The sun was shining, the summer was coming, and we were making the first real adult decision of our lives. It was a terrible day, all the way around. A small amount of melancholy cheer arrived in the form of her sister and one of my good friends, who happened to be dating her at the time. My girlfriend had told her sister, who was my age; she needed someone else to talk to. They were going to meet us up in the city before the abortion, and stay with us until the end. It was what we both needed, because even though I was there for her, and she knew it, I wouldn’t be able to go in the clinic with her. Her sister could, and we were happy she would not be alone. As a consequence, now neither would I, although even with my friend outside to keep my company, I felt as if I was in another world, such was my concern for my girlfriend. I knew she would be uncomfortable, scared, and alone with strangers when the time came.

In the end, as we drove back home alone that evening, we spoke few words. Each of us was thinking our own thoughts about the events of the day, and how we handled them. We knew that the right choice had been made. For her, for us, for the baby whose time had not come. I can’t tell you how she ultimately felt that night, but I don’t think it was good. I know it wasn’t for me. She had just gone through something no one wishes on another person, no one wants to have happen to them. But I think she also felt a great sense of relief in knowing that she had been able to have the chance to make that decision, the best decision in a bad situation.

We went on to enjoy another wonderful year and a half together after that night, but as things tend to go, we eventually broke up and moved on. Teen love seldom lasts a lifetime, although it is often one of the strongest kind of love we know. We went through our own individual ups and downs through our 20’s keeping in contact and staying friends, though rarely ‘hanging out.’ Ev
entually, we didn’t even live in the same town anymore. Today, we are both married and living life on our own terms. Had she made a different choice all those years ago, we would be in a very different place.

Men talk about not having a choice when it comes to abortion, that a woman has all the power and why can’t men have their say in the matter. Well brothers, that isn’t true. You do have a choice. Your choice is to stand behind your woman no matter what she decides. You can choose to be a man or to be a tyrant, forcing your will, your needs on her. You can choose to recognize that your role beyond being a sperm donor is limited to that of support staff until or if a baby is actually born.
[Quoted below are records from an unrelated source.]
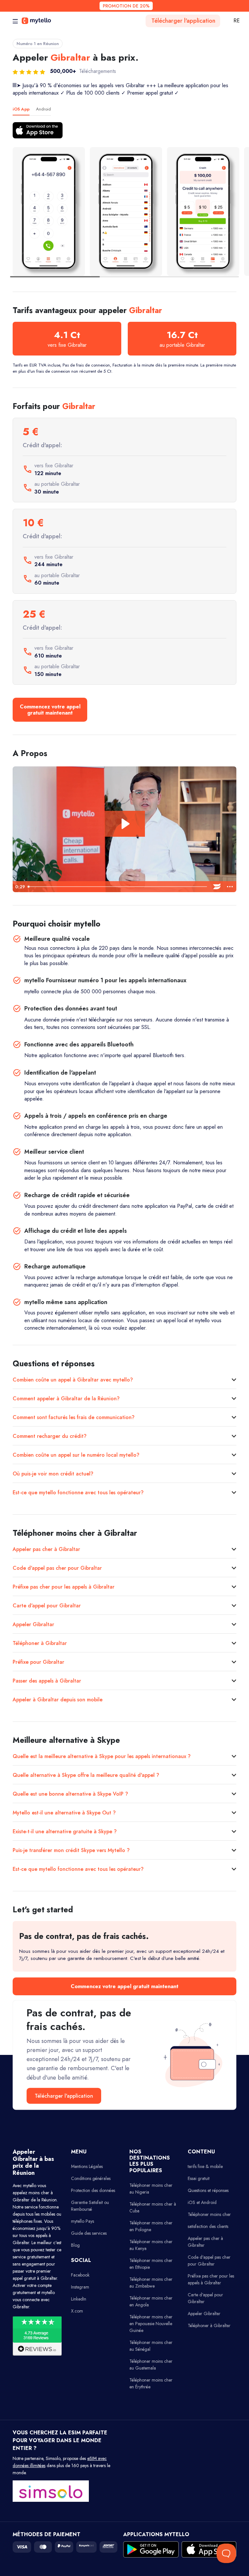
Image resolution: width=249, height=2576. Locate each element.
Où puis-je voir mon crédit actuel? (53, 1474)
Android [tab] (43, 109)
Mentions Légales (87, 2166)
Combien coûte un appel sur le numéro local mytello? (76, 1455)
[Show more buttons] (229, 886)
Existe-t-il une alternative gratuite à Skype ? (65, 1831)
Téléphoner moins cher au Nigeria (150, 2188)
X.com (77, 2311)
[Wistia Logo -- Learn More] (216, 886)
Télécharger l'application (183, 21)
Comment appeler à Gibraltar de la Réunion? (66, 1398)
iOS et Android (202, 2202)
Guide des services (89, 2233)
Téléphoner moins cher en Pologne (150, 2226)
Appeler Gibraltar (33, 1624)
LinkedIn (78, 2299)
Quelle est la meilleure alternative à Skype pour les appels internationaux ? (102, 1756)
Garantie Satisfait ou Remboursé (90, 2205)
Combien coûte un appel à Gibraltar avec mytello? (73, 1380)
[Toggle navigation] (15, 21)
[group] (49, 211)
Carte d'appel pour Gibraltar (47, 1606)
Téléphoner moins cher (209, 2214)
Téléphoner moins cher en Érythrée (150, 2383)
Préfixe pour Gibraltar (38, 1662)
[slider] (118, 886)
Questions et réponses (208, 2190)
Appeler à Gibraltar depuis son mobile (57, 1699)
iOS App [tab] (21, 109)
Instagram (80, 2287)
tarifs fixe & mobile (205, 2166)
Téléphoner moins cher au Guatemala (150, 2364)
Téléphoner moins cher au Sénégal (150, 2345)
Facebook (80, 2275)
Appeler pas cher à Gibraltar (46, 1549)
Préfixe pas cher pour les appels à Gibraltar (63, 1587)
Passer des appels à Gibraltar (47, 1681)
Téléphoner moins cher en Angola (150, 2301)
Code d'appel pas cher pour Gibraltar (57, 1568)
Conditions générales (91, 2178)
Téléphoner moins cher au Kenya (150, 2245)
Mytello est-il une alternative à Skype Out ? (64, 1813)
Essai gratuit (198, 2178)
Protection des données (93, 2190)
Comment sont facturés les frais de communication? (74, 1417)
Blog (75, 2245)
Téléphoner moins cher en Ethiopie (150, 2263)
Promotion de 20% (126, 6)
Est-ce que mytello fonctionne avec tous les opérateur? (78, 1492)
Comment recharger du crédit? (50, 1436)
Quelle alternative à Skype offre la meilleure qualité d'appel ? (86, 1775)
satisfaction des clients (208, 2226)
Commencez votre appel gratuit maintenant (50, 710)
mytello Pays (82, 2221)
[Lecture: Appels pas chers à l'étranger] (124, 824)
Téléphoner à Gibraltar (40, 1643)
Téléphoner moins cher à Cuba (152, 2207)
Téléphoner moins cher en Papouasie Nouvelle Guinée (150, 2324)
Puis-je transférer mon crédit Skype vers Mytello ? (71, 1850)
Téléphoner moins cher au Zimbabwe (150, 2282)
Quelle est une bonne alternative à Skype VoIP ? (70, 1794)
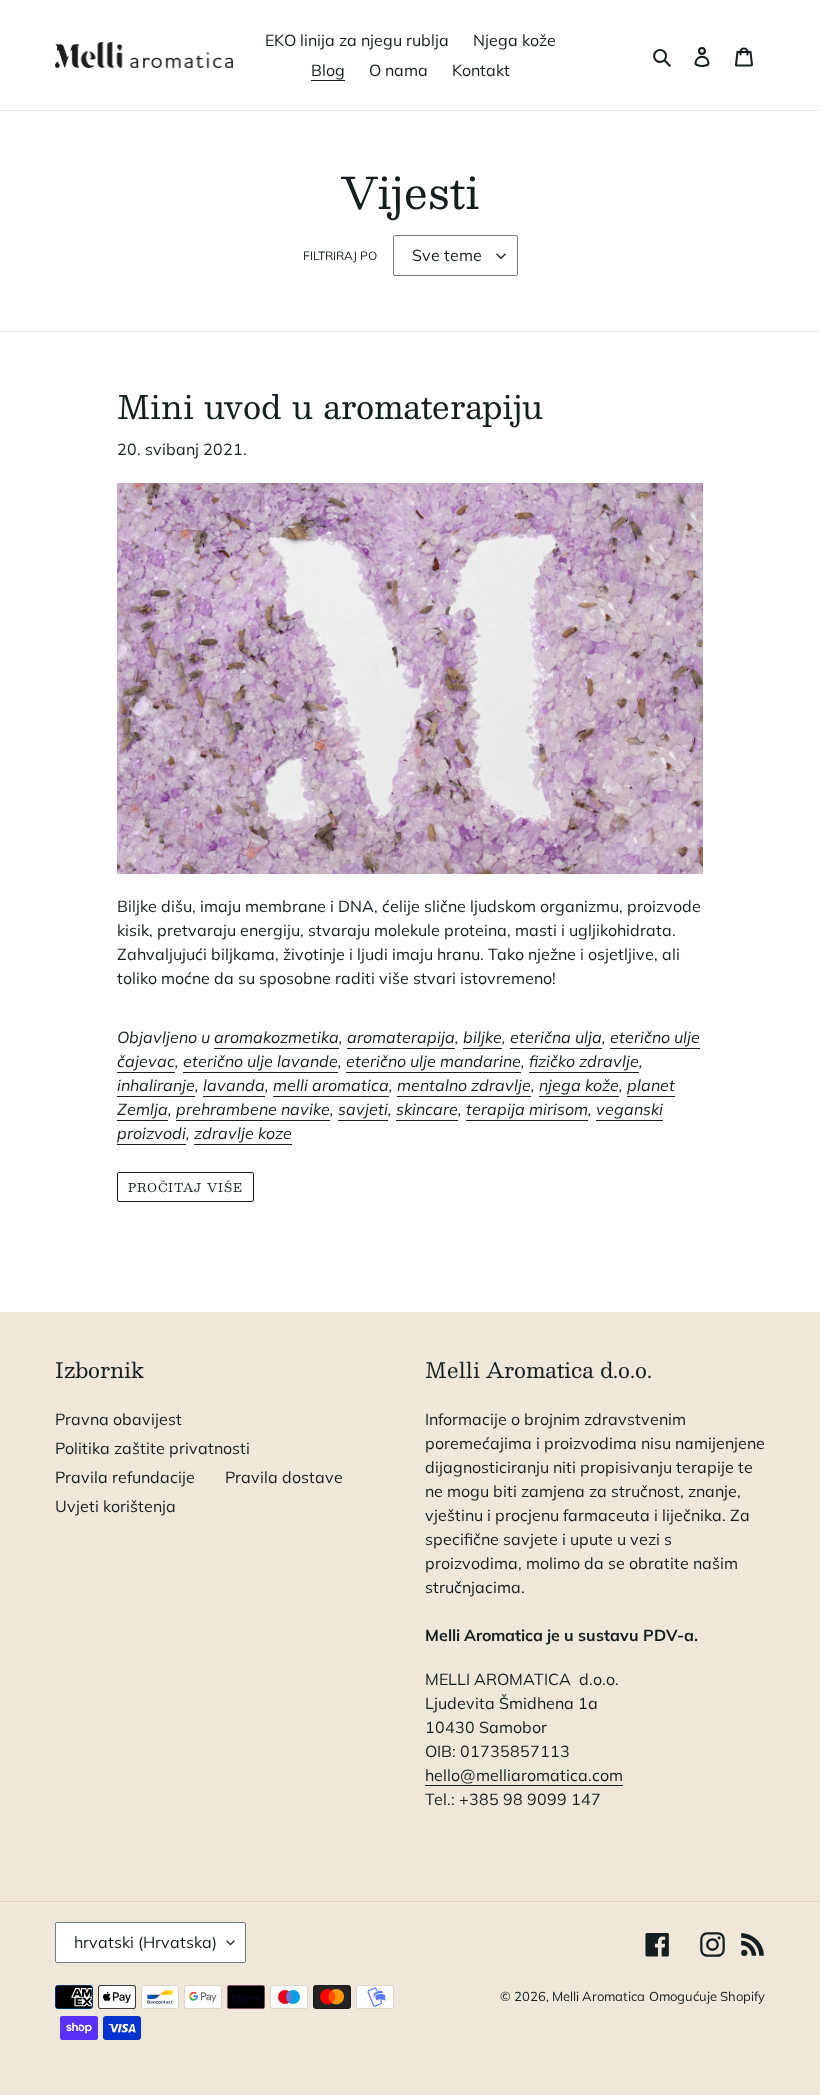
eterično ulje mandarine (433, 1061)
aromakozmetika (276, 1037)
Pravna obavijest (118, 1419)
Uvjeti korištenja (115, 1506)
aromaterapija (401, 1037)
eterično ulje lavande (260, 1061)
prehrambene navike (253, 1109)
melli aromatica (331, 1085)
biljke (482, 1037)
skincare (427, 1109)
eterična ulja (556, 1037)
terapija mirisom (527, 1109)
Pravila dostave (284, 1477)
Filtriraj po (340, 255)
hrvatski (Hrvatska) (145, 1942)
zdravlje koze (243, 1133)
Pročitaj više (185, 1187)
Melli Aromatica (598, 1996)
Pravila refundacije (125, 1477)
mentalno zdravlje (464, 1085)
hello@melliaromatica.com (524, 1775)
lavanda (234, 1085)
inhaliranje (156, 1085)
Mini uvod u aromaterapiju (330, 406)
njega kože (579, 1085)
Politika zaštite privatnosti (152, 1448)
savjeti (363, 1109)
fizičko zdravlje (584, 1061)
You can choose to honor the rights you demand for yourself when your woman asserts them for herself. You have a choice. And that choice is important. Your can choose to support her. But brothers, you do not have a right to a woman’s body. You do not have a right to her mind. And you do not have a right to a mass of cells, growing in her body, using her nutrients, and changing her life.

I said earlier that I stand behind a woman’s right to choose. Behind, instead of beside, because they have the uterus and the matter affects them directly and not me. Behind so that I can beat back those who break through the front line, who manage to tear a hole in the wall that women have created to protect their rights. Behind, because that is where support is needed.

Every tale about abortion is personal, and I have never really talked about this part of my life in this detail. I don’t really think about it often, although the recent furor over abortion has forced this back to my mind, especially the current discussion here at this site. But when I do think about what happened all those years ago, I know that the choice we made, that she made, was the best choice at that time. Instead of ending one life, she saved three. And she was able to do so because the law said she could. It is a law to preserve the life of the living. It touches the foundations of freedom. And men, we should all fall in line behind our women and fight to make sure it remains that way.